## What the exercise asks
In the Lee-Enfield drill manual thread below, which manuals does RedcapCrusader say describe Enfield drill in detail?

## Given passage
# Lee-Enfield drill manual



## Colin Parkinson (1 Sep 2016)

Anyone have a current or old Lee-Enfield drill manual in electronic form or a link to it? Thanks 

Found this  https://www.youtube.com/watch?v=a5VR4Ch__q8


----------



## RedcapCrusader (1 Sep 2016)

Colin P said:
			
		

> Anyone have a current or old Lee-Enfield drill manual in electronic form or a link to it? Thanks
> 
> Found this  https://www.youtube.com/watch?v=a5VR4Ch__q8



If you can find the Air Cadet or Army Cadet Drill Manual, you will find Enfield Drill in detail in those manuals.


----------



## Chispa (1 Sep 2016)

Colin P said:
			
		

> Anyone have a current or old Lee-Enfield drill manual in electronic form or a link to it? Thanks
> 
> Found this  https://www.youtube.com/watch?v=a5VR4Ch__q8



Hi,
Chapter 2 LEE ENFIELD RIFLE DRILL 
Rifle drill described in the “Canadian Forces drill and ceremonial manual” (C1 and ... of Parade and Rifle Drill, publication in effect when the Lee Enfield rifle was ...  
http://2677cadets.ca/wp-content/uploads/2015/01/Rifle-Drill-Lee-Enfield.doc.

http://webcache.googleusercontent.com/search?q=cache:8B67UY1EPYIJ:2677cadets.ca/wp-content/uploads/2015/01/Rifle-Drill-Lee-Enfield.doc+&cd=8&hl=en&ct=clnk&gl=us



www.2672paratus.ca/documents/LeeEnfieldRifleDrill_000.pdf

https://docs.google.com/document/d/15WbrG2D_MHajDnz8BOeIrGarN9lIteah6dVNHEv5jOs/edit

https://www.youtube.com/watch?v=JACTmKzROVI


----------



## Colin Parkinson (1 Sep 2016)

Many thanks to both of you


----------



## Lightguns (1 Sep 2016)

In the interest of bumping up my post count here is the Lee Enfield Shoot to Live Program Manual (with all it's racist cartoon stuff intact).

http://www.milsurps.com/content.php?r=310-Shoot-to-Live-1945-(Practical-Shooting-with-the-Enfield-Rifle-)


----------

## Dataset excerpt
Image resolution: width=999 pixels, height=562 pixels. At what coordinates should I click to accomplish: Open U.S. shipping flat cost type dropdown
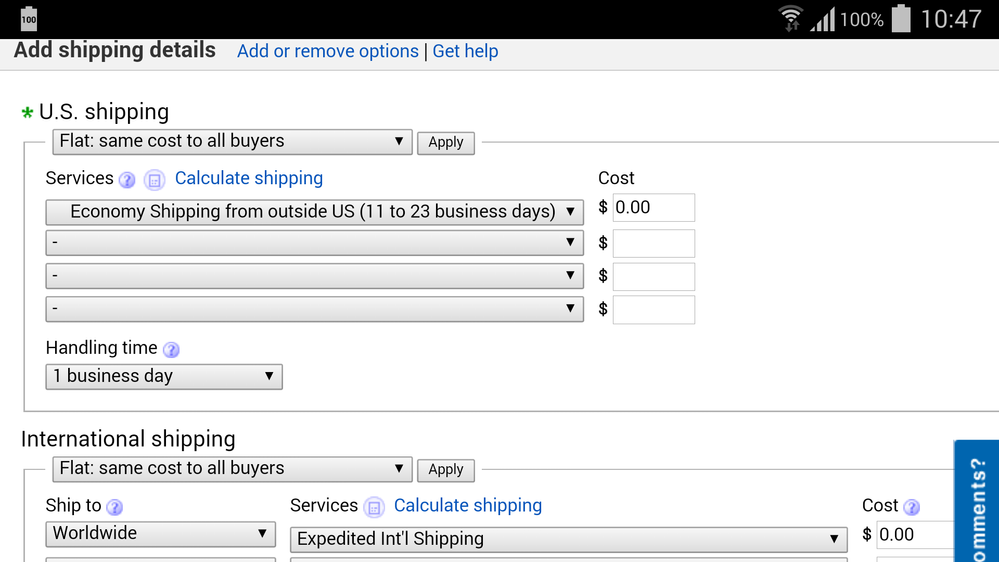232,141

## Result of the exercise
The Air Cadet or Army Cadet Drill Manual.